┏━━
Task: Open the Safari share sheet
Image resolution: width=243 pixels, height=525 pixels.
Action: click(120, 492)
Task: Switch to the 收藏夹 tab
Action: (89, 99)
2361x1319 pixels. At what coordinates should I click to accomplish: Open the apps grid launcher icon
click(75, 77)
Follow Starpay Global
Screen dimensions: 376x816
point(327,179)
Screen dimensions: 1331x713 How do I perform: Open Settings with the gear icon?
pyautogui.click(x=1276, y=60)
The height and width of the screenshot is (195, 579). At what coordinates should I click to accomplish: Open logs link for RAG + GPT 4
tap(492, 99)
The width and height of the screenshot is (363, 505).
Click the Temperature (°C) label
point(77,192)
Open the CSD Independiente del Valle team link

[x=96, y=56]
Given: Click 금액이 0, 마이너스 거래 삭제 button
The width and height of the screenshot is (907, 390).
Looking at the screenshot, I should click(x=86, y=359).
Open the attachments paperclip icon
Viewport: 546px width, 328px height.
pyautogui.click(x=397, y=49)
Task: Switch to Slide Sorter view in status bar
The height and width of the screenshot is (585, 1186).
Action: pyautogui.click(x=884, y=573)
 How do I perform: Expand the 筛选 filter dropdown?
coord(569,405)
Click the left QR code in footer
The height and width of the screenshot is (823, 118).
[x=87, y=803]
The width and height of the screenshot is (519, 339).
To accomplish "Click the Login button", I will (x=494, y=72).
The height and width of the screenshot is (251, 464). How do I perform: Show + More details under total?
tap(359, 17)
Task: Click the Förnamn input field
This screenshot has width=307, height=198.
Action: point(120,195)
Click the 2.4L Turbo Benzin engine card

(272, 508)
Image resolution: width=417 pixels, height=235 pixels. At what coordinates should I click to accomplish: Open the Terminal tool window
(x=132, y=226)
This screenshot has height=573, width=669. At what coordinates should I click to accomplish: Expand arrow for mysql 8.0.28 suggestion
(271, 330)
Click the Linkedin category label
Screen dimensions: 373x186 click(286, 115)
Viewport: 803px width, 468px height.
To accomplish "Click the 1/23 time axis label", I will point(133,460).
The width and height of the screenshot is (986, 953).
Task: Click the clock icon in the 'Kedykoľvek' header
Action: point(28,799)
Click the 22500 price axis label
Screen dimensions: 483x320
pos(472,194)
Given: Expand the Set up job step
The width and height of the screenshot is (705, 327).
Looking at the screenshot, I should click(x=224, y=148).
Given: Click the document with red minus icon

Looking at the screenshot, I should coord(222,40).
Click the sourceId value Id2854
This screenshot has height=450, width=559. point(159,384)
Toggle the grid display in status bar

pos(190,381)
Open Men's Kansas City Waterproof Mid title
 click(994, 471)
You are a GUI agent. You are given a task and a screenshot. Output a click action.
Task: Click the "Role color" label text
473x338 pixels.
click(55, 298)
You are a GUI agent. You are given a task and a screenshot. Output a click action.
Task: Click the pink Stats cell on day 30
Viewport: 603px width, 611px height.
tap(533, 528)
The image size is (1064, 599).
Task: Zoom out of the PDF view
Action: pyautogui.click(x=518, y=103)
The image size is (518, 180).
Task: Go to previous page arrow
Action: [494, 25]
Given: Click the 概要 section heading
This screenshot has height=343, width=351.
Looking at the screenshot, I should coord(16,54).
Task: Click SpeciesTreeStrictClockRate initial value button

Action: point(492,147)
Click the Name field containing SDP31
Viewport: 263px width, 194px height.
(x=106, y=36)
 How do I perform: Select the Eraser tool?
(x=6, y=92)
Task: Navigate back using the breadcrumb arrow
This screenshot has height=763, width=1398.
┗━━
▶ **Stated exercise**
Copy all of the records above word for word, in the same order.

▶ **Problem solution**
Task: Open the Safari share sheet
Image resolution: width=243 pixels, height=525 pixels.
Action: click(120, 492)
Task: Switch to the 收藏夹 tab
Action: (89, 99)
2361x1319 pixels. At what coordinates should I click to accomplish: Open the apps grid launcher icon
click(75, 77)
Follow Starpay Global
Screen dimensions: 376x816
point(327,179)
Screen dimensions: 1331x713 How do I perform: Open Settings with the gear icon?
pyautogui.click(x=1276, y=60)
The height and width of the screenshot is (195, 579). At what coordinates should I click to accomplish: Open logs link for RAG + GPT 4
tap(492, 99)
The width and height of the screenshot is (363, 505).
Click the Temperature (°C) label
point(77,192)
Open the CSD Independiente del Valle team link

[x=96, y=56]
Given: Click 금액이 0, 마이너스 거래 삭제 button
The width and height of the screenshot is (907, 390).
Looking at the screenshot, I should click(x=86, y=359).
Open the attachments paperclip icon
Viewport: 546px width, 328px height.
pyautogui.click(x=397, y=49)
Task: Switch to Slide Sorter view in status bar
The height and width of the screenshot is (585, 1186).
Action: pyautogui.click(x=884, y=573)
 How do I perform: Expand the 筛选 filter dropdown?
coord(569,405)
Click the left QR code in footer
The height and width of the screenshot is (823, 118).
[x=87, y=803]
The width and height of the screenshot is (519, 339).
To accomplish "Click the Login button", I will (x=494, y=72).
The height and width of the screenshot is (251, 464). How do I perform: Show + More details under total?
tap(359, 17)
Task: Click the Förnamn input field
This screenshot has width=307, height=198.
Action: point(120,195)
Click the 2.4L Turbo Benzin engine card

(272, 508)
Image resolution: width=417 pixels, height=235 pixels. At what coordinates should I click to accomplish: Open the Terminal tool window
(x=132, y=226)
This screenshot has height=573, width=669. At what coordinates should I click to accomplish: Expand arrow for mysql 8.0.28 suggestion
(271, 330)
Click the Linkedin category label
Screen dimensions: 373x186 click(286, 115)
Viewport: 803px width, 468px height.
To accomplish "Click the 1/23 time axis label", I will point(133,460).
The width and height of the screenshot is (986, 953).
Task: Click the clock icon in the 'Kedykoľvek' header
Action: point(28,799)
Click the 22500 price axis label
Screen dimensions: 483x320
pos(472,194)
Given: Expand the Set up job step
The width and height of the screenshot is (705, 327).
Looking at the screenshot, I should click(x=224, y=148).
Given: Click the document with red minus icon

Looking at the screenshot, I should coord(222,40).
Click the sourceId value Id2854
This screenshot has height=450, width=559. point(159,384)
Toggle the grid display in status bar

pos(190,381)
Open Men's Kansas City Waterproof Mid title
 click(994, 471)
You are a GUI agent. You are given a task and a screenshot. Output a click action.
Task: Click the "Role color" label text
473x338 pixels.
click(55, 298)
You are a GUI agent. You are given a task and a screenshot. Output a click action.
Task: Click the pink Stats cell on day 30
Viewport: 603px width, 611px height.
tap(533, 528)
The image size is (1064, 599).
Task: Zoom out of the PDF view
Action: pyautogui.click(x=518, y=103)
The image size is (518, 180).
Task: Go to previous page arrow
Action: [494, 25]
Given: Click the 概要 section heading
This screenshot has height=343, width=351.
Looking at the screenshot, I should coord(16,54).
Task: Click SpeciesTreeStrictClockRate initial value button

Action: point(492,147)
Click the Name field containing SDP31
Viewport: 263px width, 194px height.
(x=106, y=36)
 How do I perform: Select the Eraser tool?
(x=6, y=92)
Task: Navigate back using the breadcrumb arrow
This screenshot has height=763, width=1398.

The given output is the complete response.